Say we want to resample hourly ERA5 data to daily

import xarray

msl = xarray.open_mfdataset('/g/data/rt52/era5/single-levels/reanalysis/msl/2010/*.nc', chunks={'latitude': 300, 'longitude': 300}).msl
msl.data
Array Chunk
Bytes 36.38 GB 267.84 MB
Shape (8760, 721, 1440) (744, 300, 300)
Count 372 Tasks 180 Chunks
Type float32 numpy.ndarray
1440 721 8760

The source data has a reasonable chunk size - a month in time, and 300x300 horizontally, with a total of 180 chunks in the whole dataset.

Using the default Xarray resample increases the number of chunks dramatically

msl_daily = msl.resample(time='1D').mean()
msl_daily.data
Array Chunk
Bytes 1.52 GB 360.00 kB
Shape (365, 721, 1440) (1, 300, 300)
Count 22272 Tasks 5475 Chunks
Type float32 numpy.ndarray
1440 721 365

The number of chunks has increased by 30x, and the task graph size by 60x. Rather than one chunk per month, now the time chunking is once per day.

This increase in chunk count is neccessary if your data’s time axis is irregularly spaced, but if you have regular data it’s possible to optimise the resampling using array reshaping operations without changing the number of chunks.

The climtas library has implementations of resample and groupby that implement these optimisations, keeping the number of chunks the same and not significantly increasing the task graph size.

import climtas

msl_daily = climtas.blocked_resample(msl, time=24).mean()
msl_daily.data
Array Chunk
Bytes 1.52 GB 11.16 MB
Shape (365, 721, 1440) (31, 300, 300)
Count 552 Tasks 180 Chunks
Type float32 numpy.ndarray
1440 721 365

Lack of Backpressure

The Dask task graph doesn’t currently keep track of how much memory an operation will use. This means that Dask can try to start processing lots of chunks, but then as it goes down the graph it stalls as there isn’t enough memory available to perform the next set of operations.

The ideal way to solve this is to use a concept called ‘back pressure’ - the rate that new chunks start being processed is limited to make sure that there’s enough memory available to finish processing them. Dask doesn’t currently support this, as a work around the Climtas library has a function that will save a Dataset to file a few chunks at a time manually rate limiting the number of active chunks being processed.

climtas.io.to_netcdf_throttled(msl_daily, 'era5_msl_daily.nc')

Kernel Dying / Out of Memory

The Jupyter kernel dying can be identified either as an explicit error message that pops up, or when you try to execute a cell and the number goes back to ‘[1]’

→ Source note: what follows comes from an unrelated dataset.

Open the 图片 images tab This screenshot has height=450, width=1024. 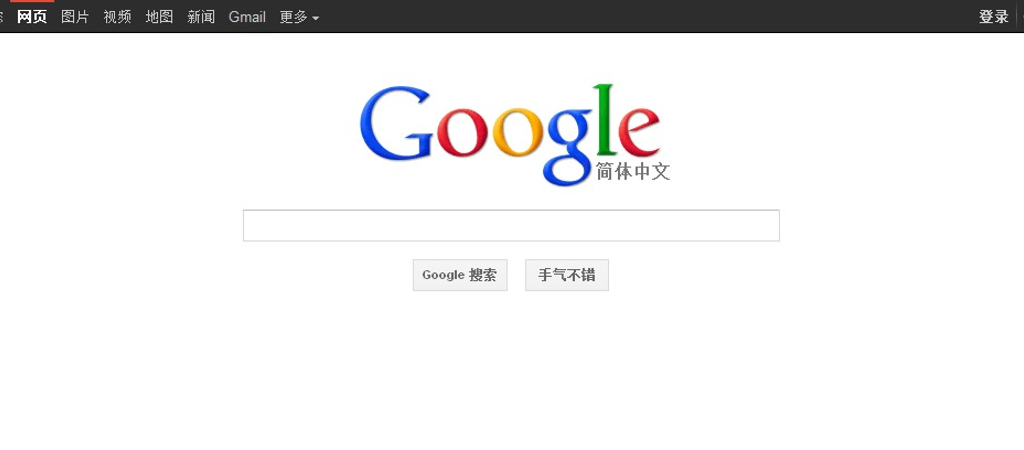pos(74,17)
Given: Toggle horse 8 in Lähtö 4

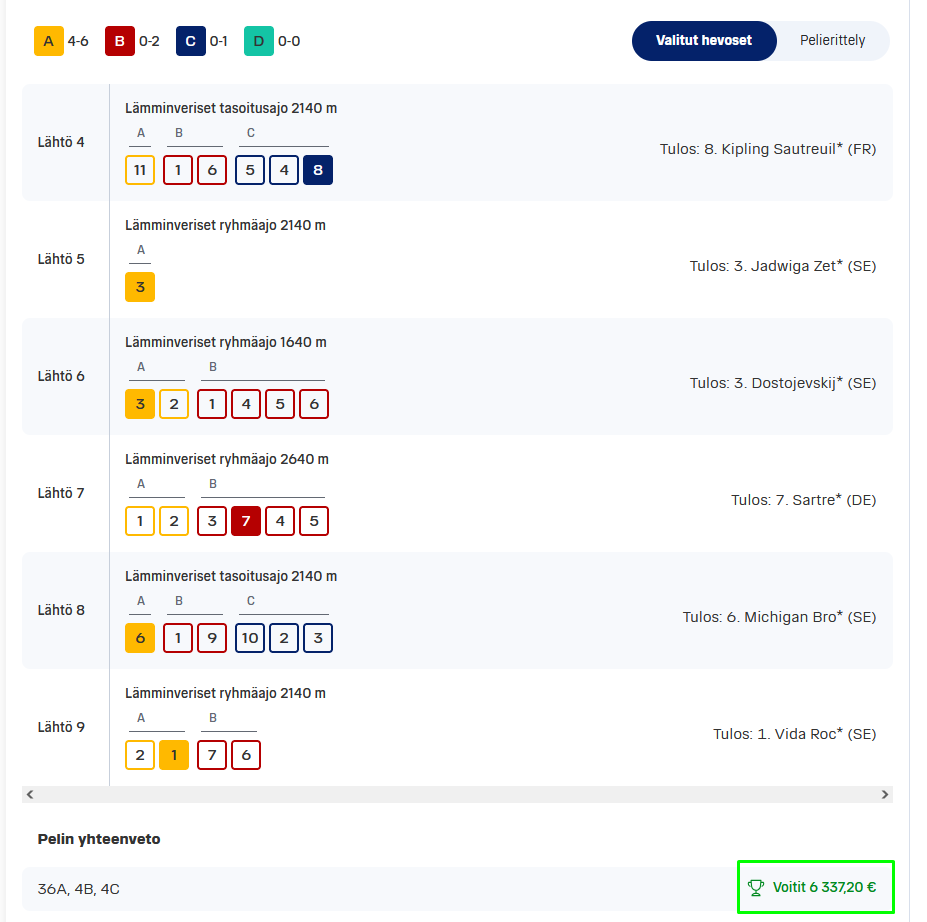Looking at the screenshot, I should point(318,170).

The most likely cause of the kernel dying is running out of memory. This can either be from Dask loading too much, keeping a lot of arrays around, or from external libraries like netCDF needing extra memory.

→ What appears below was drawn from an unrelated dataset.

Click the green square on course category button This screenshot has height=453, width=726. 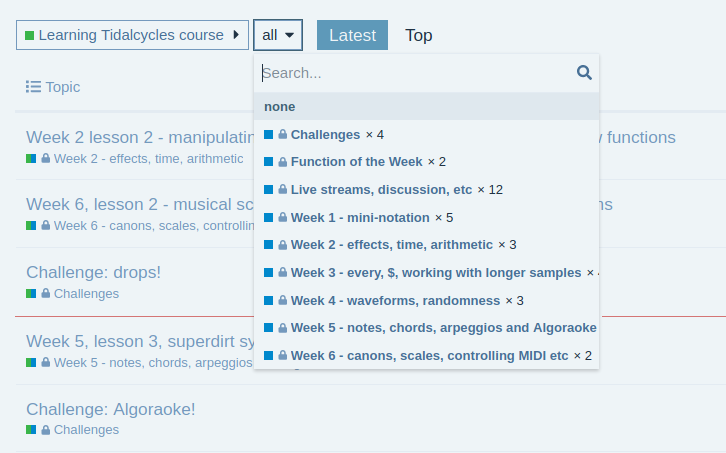(x=30, y=35)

To see if Dask is loading too much memory, check the memory graph in the [Distributed Dashboard](distributed dashboard), and make sure your cluster’s memory limit matches the resources you have available. Dask will restart a worker if its memory goes over 90% or so of its limit.

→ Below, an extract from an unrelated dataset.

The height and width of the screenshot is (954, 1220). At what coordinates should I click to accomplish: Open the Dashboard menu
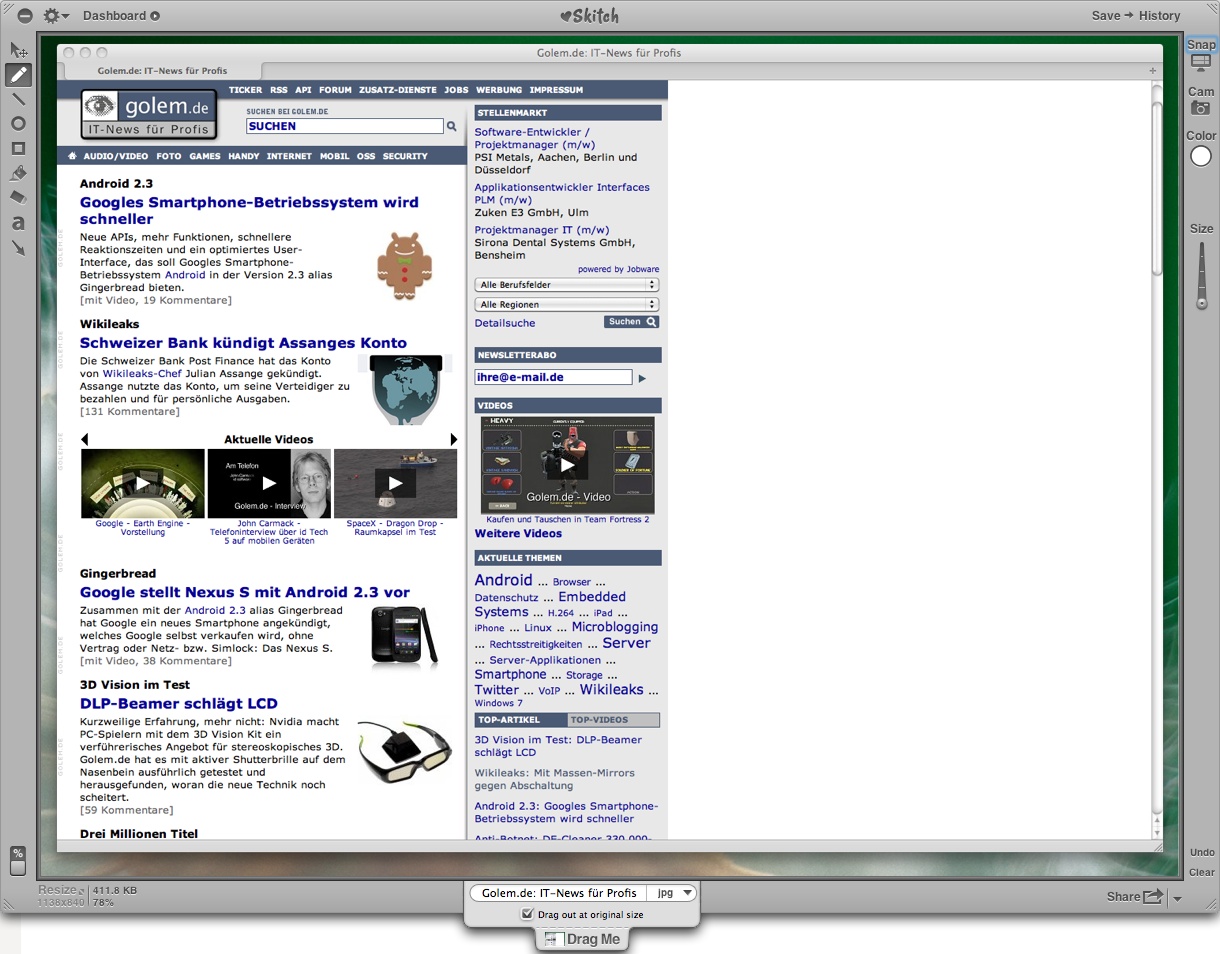tap(121, 16)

If you use Numpy arrays to hold intermediate data, then it’s possible for the size of these arrays to add up to quite a lot, especially if they’re multi-dimensional. You can get the size of an array in bytes with .nbytes:

import numpy

x = numpy.zeros((100,100,20))
x.nbytes / 1024**2
1.52587890625

or by converting to a dask array and checking the dask printout:

import dask.array

dask.array.from_array(x)
Array Chunk
Bytes 1.60 MB 1.60 MB
Shape (100, 100, 20) (100, 100, 20)
Count 1 Tasks 1 Chunks
Type float64 numpy.ndarray
20 100 100

If you’re creating intermediate arrays in a loop then it can be helpful to create a function for the loop body, as that will ensure that the temporary arrays are cleaned up.

def process_var(var):
    da = xarray.open_dataarray(f'{var}.nc')
    temp = numpy.random.random(ds.shape)
    (da + temp).to_netcdf(f'{var}_rand.nc')
    # 'da' and 'temp' get cleaned up when the function exits

for var in ['t', 'u', 'v']:
    process_var(var)

Another issue we have seen is from the NetCDF library not having enough memory available to decompress the data it reads from a file. NetCDF itself needs some memory available in order to open a file, so you need to leave some space for that in your Dask allocation. This needn’t be a massive amount, a hundred megabytes or so should be fine.